Facebook should have been banned long time ago - in my opinion.
Posted by: Babak Makkinejad | 23 June 2015 at 02:07 PM
> For example, would the SF86 information be useful in selecting US humint targets?
It'd be a pretty good starting point. (Though, as has been pointed out, there are other security systems that don't depend on OPM.)
Posted by: Allen Thomson | 23 June 2015 at 02:16 PM
WRC,
"... cultivation of those junior in rank but potentially leaders of their organization in some way [or others?} might well be of current and future interest."
The Chinese (and/or others) now have all the ammunition they need to recruit or coerce any of these future leaders or their families. Congratulations to the Obama administration. At least we'll get that pesky flag removed and did you hear the latest about Caitlyn??
Posted by: Fred | 23 June 2015 at 02:35 PM
[QUOTE]With that information and a halfway decent data mining tool, one can easily construct an accurate and detailed model of the vast national security structure of the USG.[EOQ]
[Bitter Sarcasm Alert]
I recall a story some years back that the national security structure had become so vast that no one in the USG had any idea how big it was, who it employed, and what security clearances they had.
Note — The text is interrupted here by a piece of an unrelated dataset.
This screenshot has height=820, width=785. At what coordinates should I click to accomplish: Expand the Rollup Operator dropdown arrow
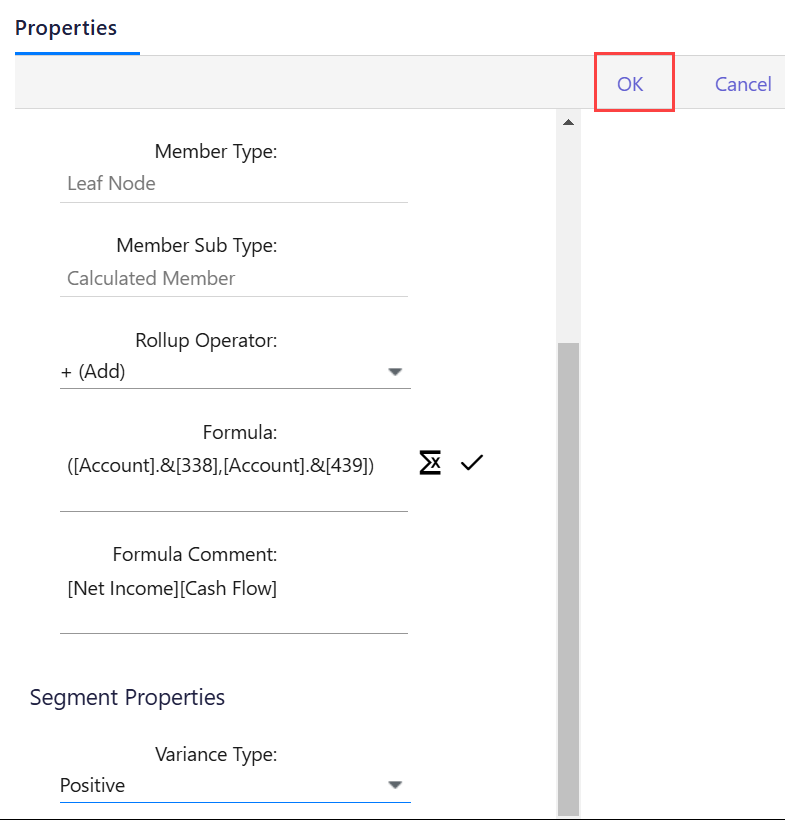(395, 372)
Maybe the hackers can sell this model back to the USG so they can get a handle on it.
[End of Sarcasm]
This is beyond words. Thanks to CP and TTG for the post.
Posted by: Patrick D | 23 June 2015 at 04:04 PM
Some savvy managers in organizations where highly expert skills are central to its mission solve the problem by cultivating a 'specialist relationship" with a person of excellent qualifications and personal integrity. He may be at a one of the 17 national research facilities, at a preferred contractor like DIA, an academic, or other. That person has established a track record of competence and credibility - therefore is trustworthy. In some respects, he may also serve as a de facto consultant on consultants. I have know a couple of instances in the nuclear export area where such an arrangement has worked out very well.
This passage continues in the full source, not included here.